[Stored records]
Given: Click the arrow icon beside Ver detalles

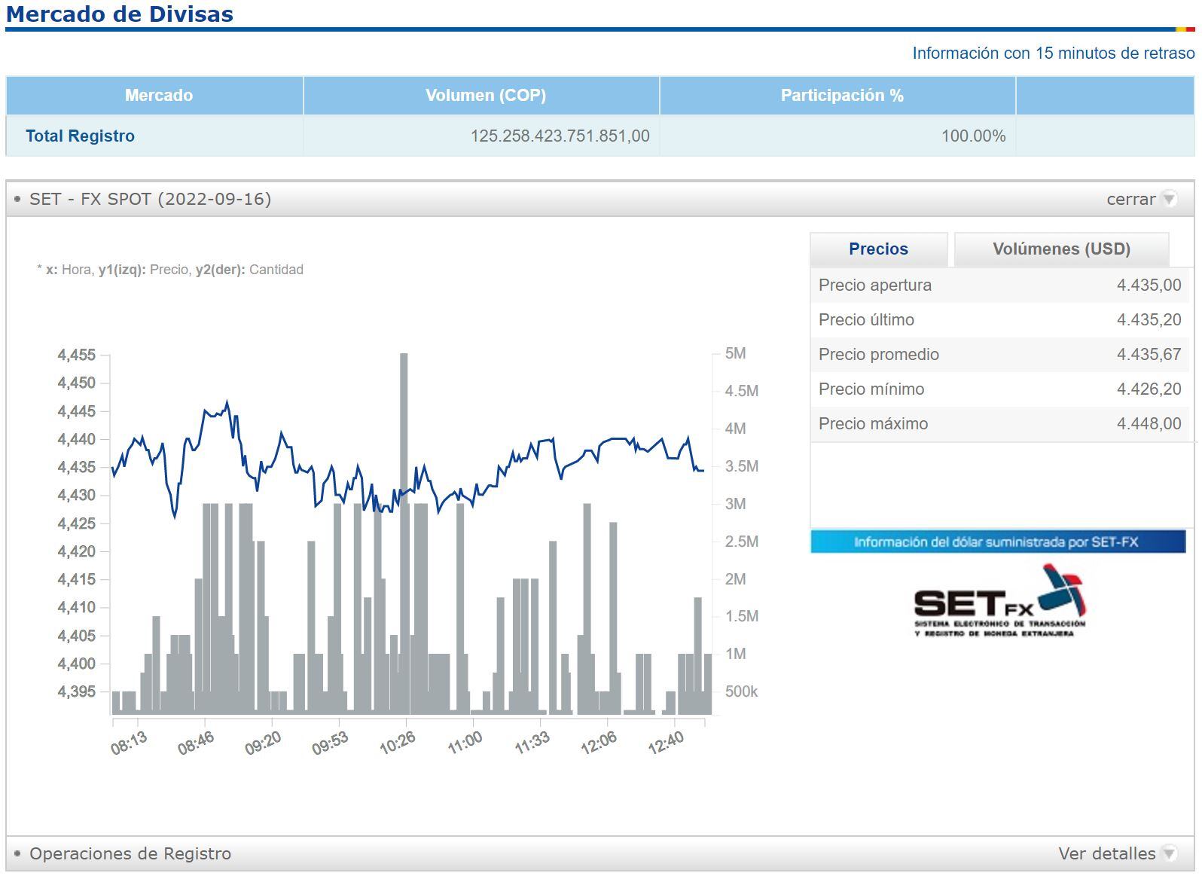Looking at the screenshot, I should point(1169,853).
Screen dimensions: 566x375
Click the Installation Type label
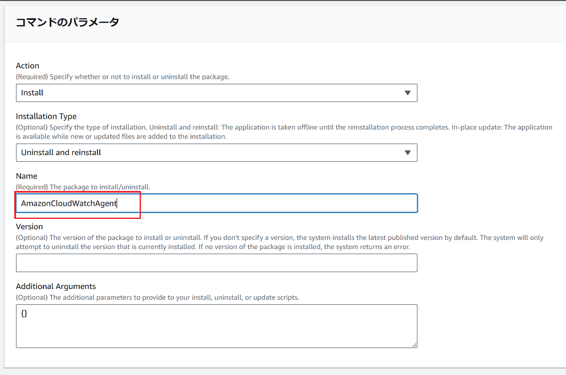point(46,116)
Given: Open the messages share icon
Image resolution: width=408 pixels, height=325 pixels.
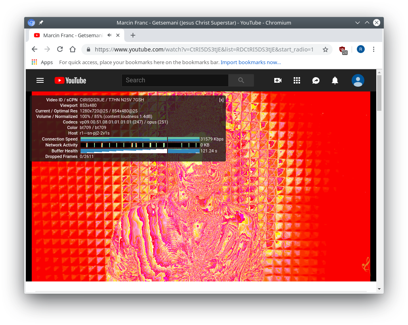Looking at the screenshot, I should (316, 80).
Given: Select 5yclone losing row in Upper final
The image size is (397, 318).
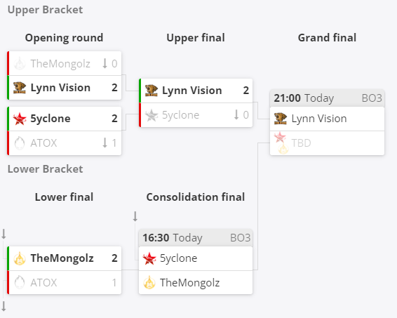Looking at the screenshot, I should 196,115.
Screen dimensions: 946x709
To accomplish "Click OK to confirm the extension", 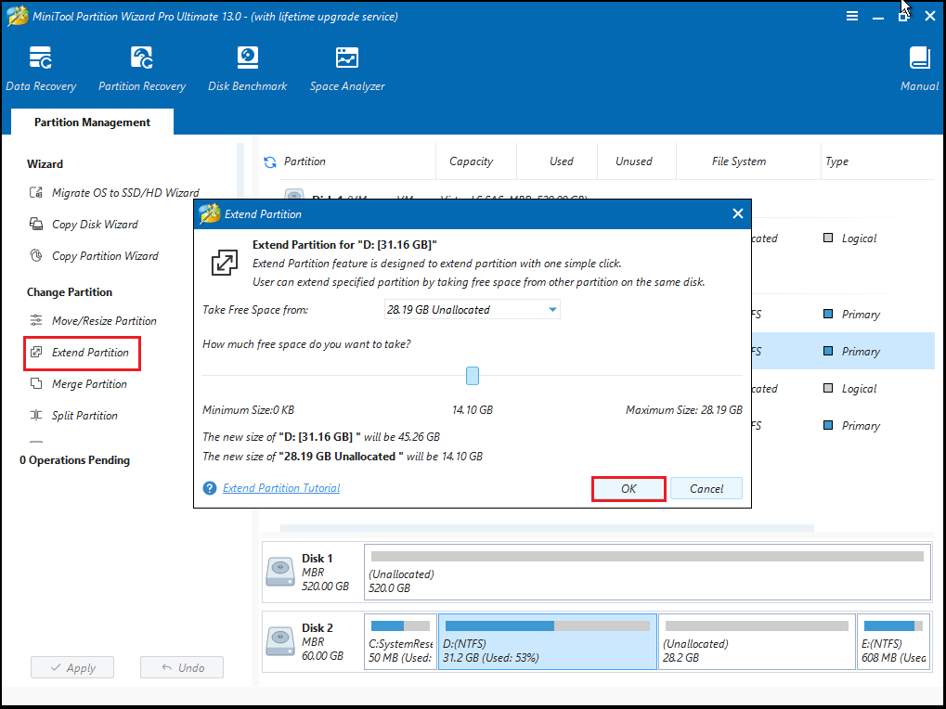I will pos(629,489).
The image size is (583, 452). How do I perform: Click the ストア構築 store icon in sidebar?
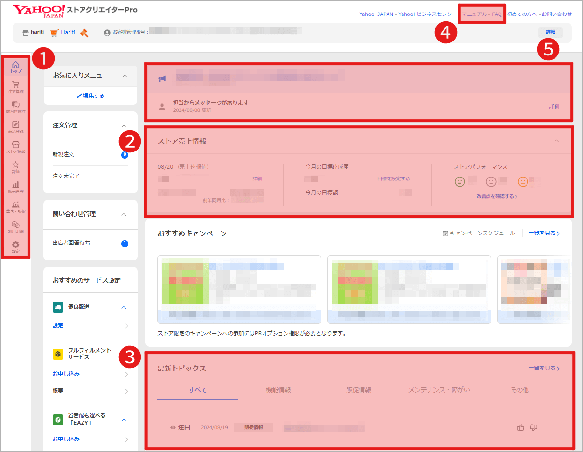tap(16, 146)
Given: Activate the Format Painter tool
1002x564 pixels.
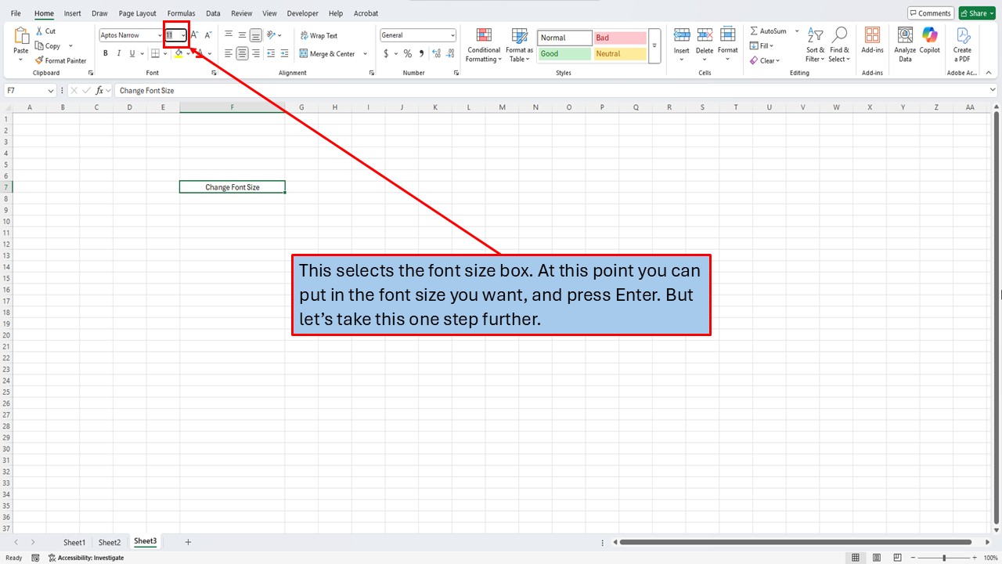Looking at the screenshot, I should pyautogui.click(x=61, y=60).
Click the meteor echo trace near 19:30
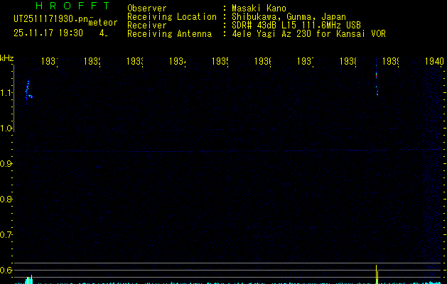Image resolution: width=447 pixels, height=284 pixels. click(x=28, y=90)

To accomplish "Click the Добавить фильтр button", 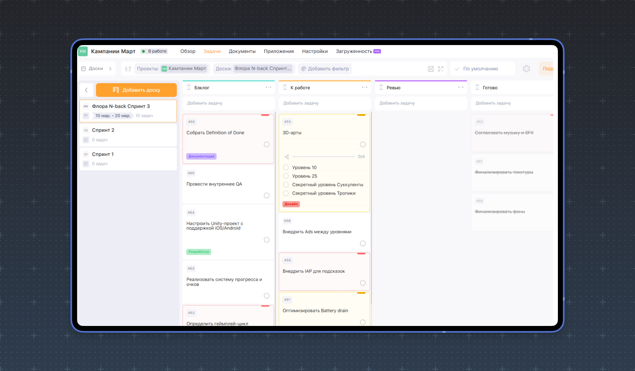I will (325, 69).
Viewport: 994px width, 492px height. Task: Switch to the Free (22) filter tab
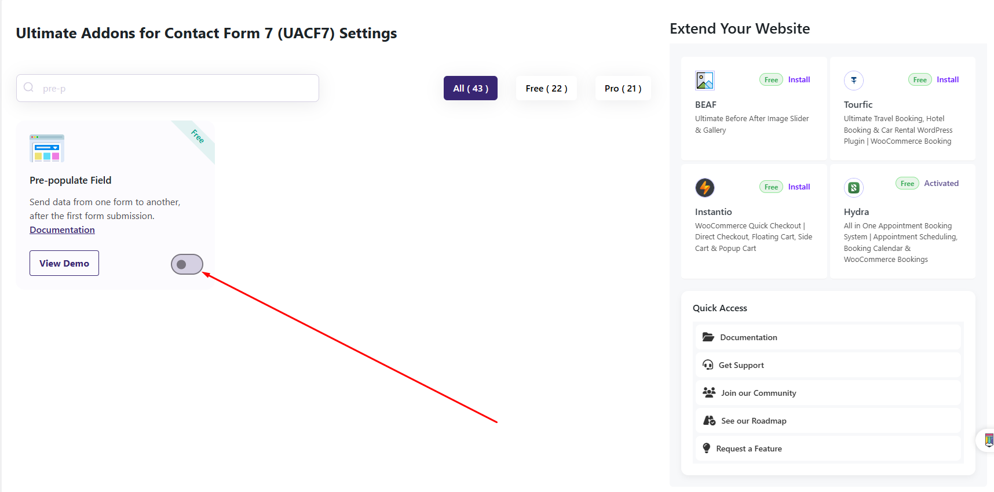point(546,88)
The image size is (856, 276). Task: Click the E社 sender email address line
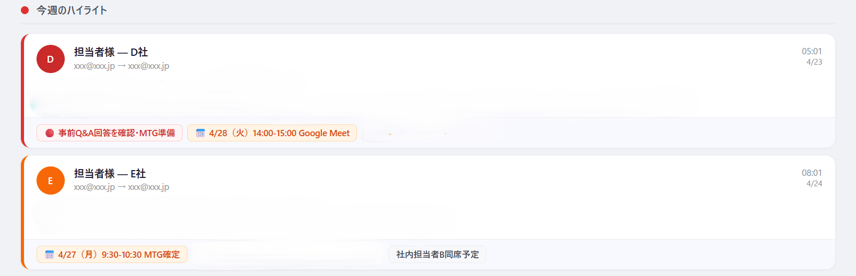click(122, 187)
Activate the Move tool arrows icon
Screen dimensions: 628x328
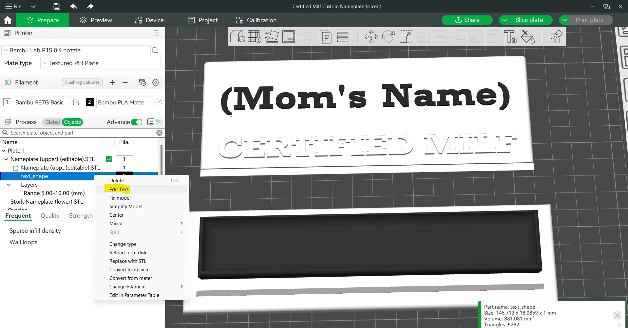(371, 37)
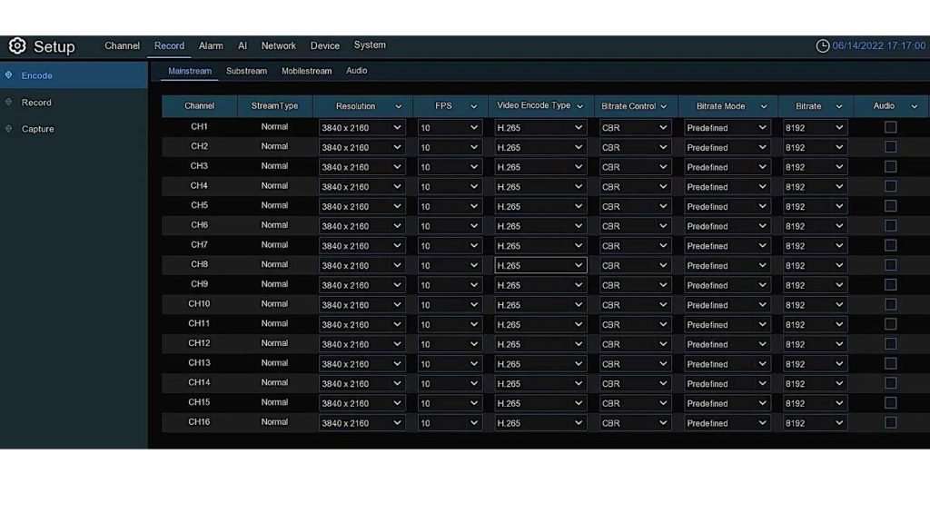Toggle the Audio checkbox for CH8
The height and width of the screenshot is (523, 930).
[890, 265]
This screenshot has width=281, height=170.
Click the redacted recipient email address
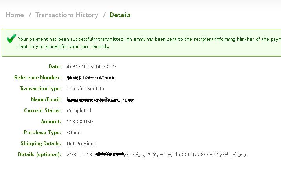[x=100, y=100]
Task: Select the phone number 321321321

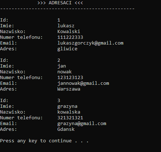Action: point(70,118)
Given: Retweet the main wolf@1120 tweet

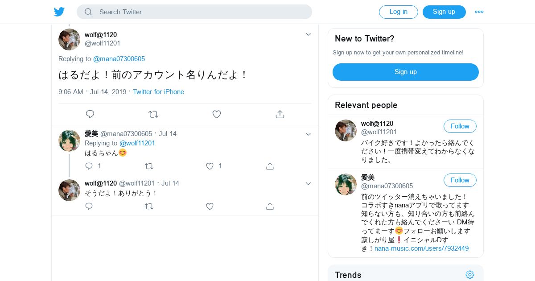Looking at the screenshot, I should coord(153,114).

_Exercise goal_: Copy each line above where the string "tool" occurs.

_Your response_:
Given: Activate the Format Painter tool
Activate the Move tool arrows icon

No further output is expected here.